▶ Description of the task
Transcribe every entry word for word, but skip the images.
══ Entries shown ══
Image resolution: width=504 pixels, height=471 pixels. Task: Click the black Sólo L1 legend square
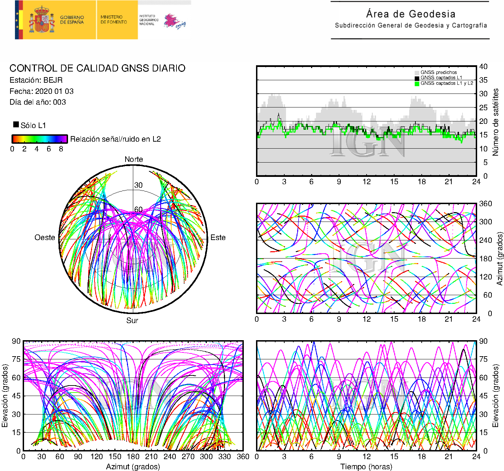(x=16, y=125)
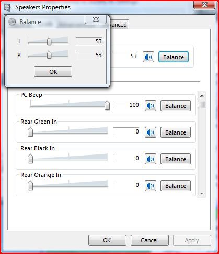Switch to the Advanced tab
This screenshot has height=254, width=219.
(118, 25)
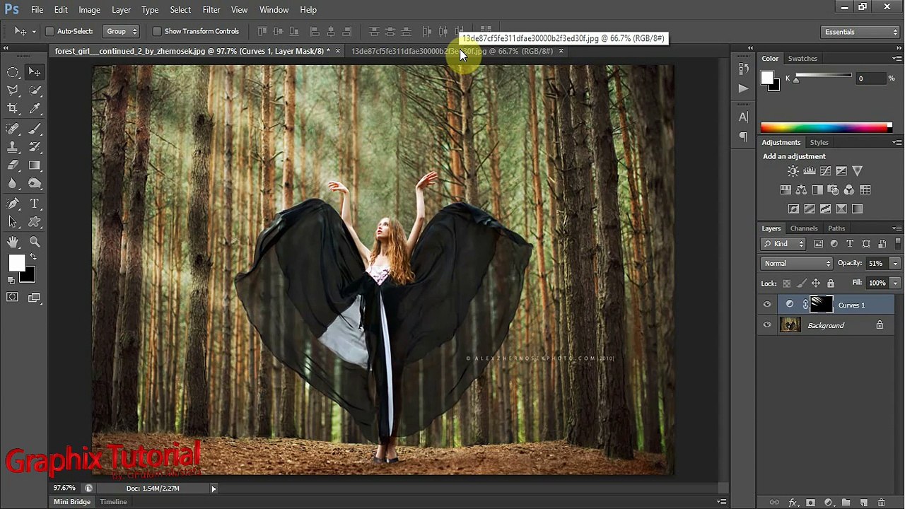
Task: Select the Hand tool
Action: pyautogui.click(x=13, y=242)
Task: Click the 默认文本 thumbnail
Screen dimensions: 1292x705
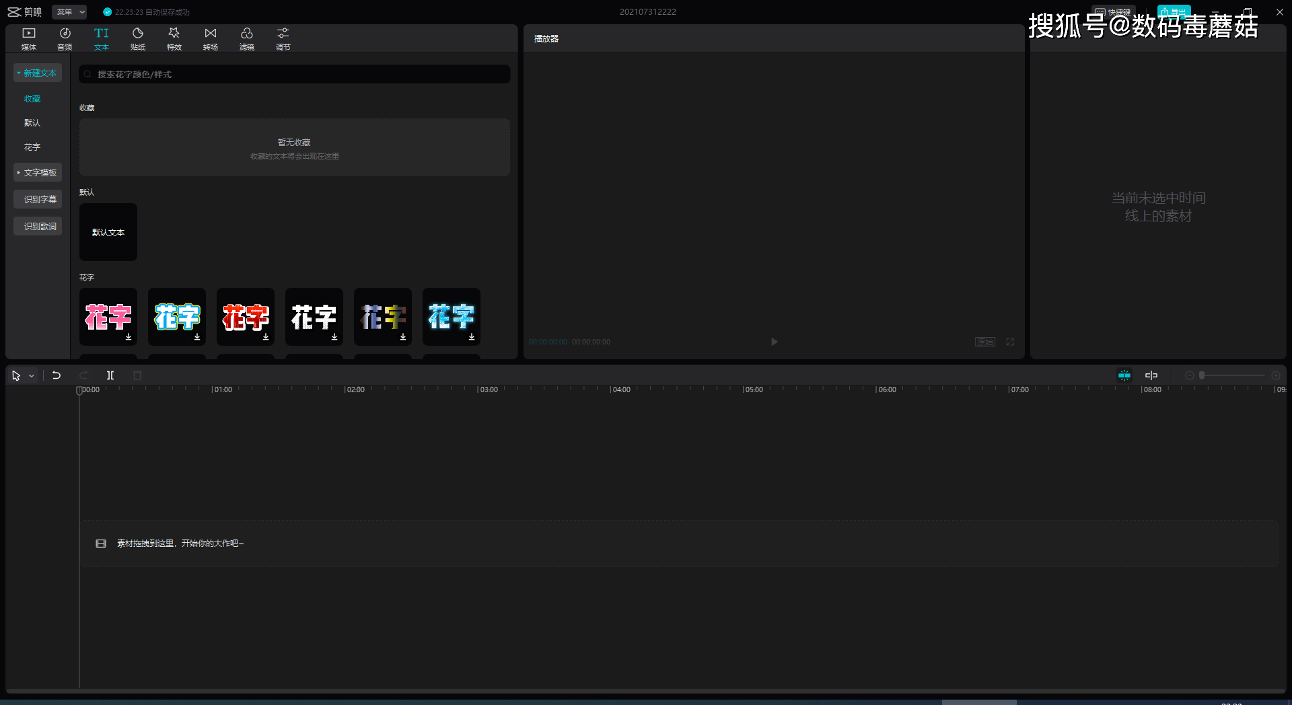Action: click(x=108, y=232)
═══
▶ Written response
Image resolution: width=504 pixels, height=471 pixels. Task: Click the black Sólo L1 legend square
(x=16, y=125)
Switch to the Advanced tab
This screenshot has height=254, width=219.
(118, 25)
Task: Select the Hand tool
Action: pyautogui.click(x=13, y=242)
Task: Click the 默认文本 thumbnail
Screen dimensions: 1292x705
Action: click(x=108, y=232)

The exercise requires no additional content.